*Task to carry out*.
Copy every line of the listing that holds the string "click".

*Exercise materials*.
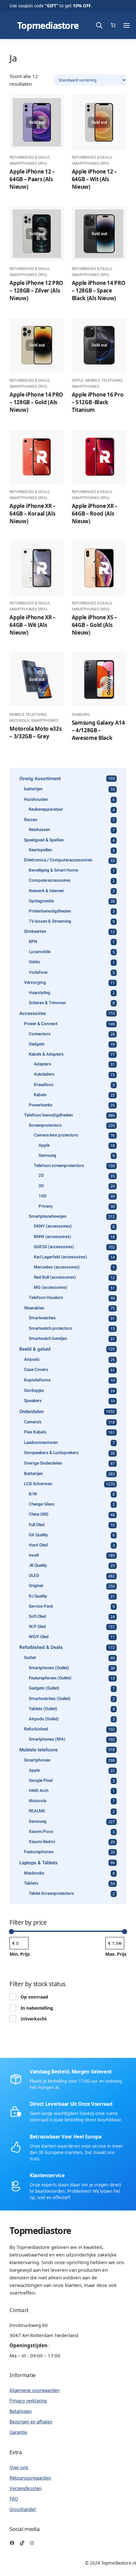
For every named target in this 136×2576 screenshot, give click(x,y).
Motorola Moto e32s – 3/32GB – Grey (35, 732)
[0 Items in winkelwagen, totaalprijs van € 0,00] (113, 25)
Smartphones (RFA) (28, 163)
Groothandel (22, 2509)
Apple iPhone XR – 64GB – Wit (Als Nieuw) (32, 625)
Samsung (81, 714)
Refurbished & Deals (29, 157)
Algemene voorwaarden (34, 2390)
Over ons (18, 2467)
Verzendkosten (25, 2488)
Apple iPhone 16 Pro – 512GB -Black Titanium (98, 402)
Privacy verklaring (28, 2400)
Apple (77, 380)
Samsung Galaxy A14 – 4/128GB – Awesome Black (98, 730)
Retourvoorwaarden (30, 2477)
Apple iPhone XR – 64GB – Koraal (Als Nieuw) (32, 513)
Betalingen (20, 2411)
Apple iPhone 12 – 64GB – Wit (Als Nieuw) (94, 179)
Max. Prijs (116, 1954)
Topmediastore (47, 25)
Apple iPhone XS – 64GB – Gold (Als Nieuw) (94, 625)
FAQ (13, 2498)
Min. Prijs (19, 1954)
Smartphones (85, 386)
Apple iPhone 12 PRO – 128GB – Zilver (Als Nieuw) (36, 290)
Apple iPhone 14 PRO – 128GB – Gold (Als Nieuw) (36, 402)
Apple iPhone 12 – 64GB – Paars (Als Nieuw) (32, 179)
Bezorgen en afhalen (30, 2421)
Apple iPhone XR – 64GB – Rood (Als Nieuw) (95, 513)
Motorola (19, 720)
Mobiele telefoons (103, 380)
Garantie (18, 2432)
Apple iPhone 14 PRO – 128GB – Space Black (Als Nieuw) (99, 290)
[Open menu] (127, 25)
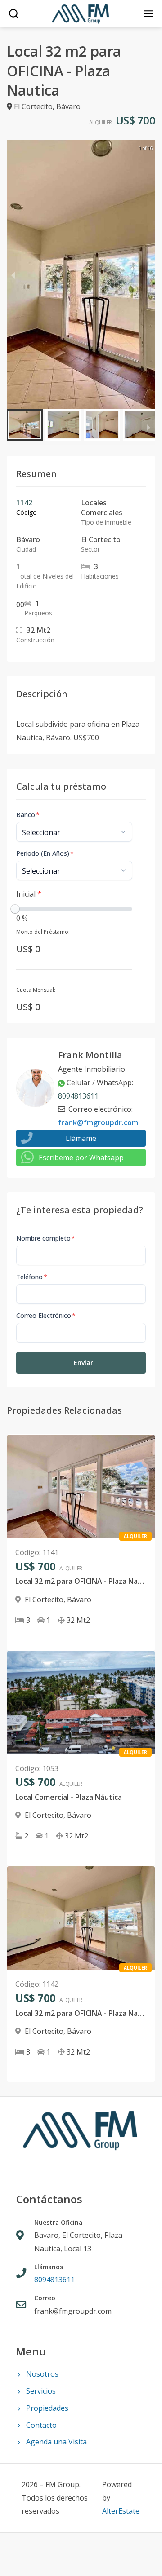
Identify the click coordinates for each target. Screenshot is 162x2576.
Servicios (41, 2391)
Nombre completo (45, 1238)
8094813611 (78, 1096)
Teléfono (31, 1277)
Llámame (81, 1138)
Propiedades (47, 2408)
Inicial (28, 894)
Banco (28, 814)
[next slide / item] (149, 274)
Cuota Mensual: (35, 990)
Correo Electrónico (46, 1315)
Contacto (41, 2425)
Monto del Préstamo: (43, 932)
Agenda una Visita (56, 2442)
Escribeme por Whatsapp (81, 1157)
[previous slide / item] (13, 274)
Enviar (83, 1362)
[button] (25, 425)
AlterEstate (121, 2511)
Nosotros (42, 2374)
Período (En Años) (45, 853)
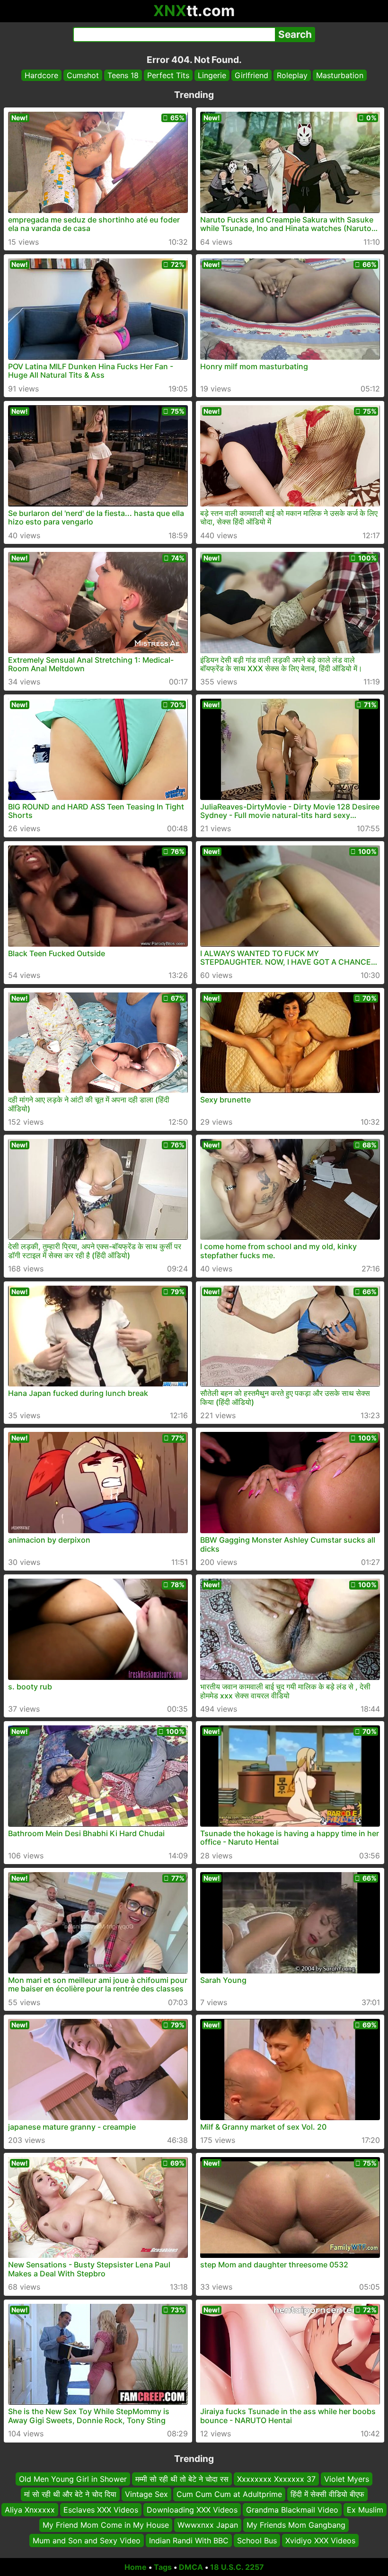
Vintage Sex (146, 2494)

*Answer box*.
For every named target in this 136×2576 screenshot, give click(x,y).
Identify the click coordinates for each target. Screenshot is 162x2576.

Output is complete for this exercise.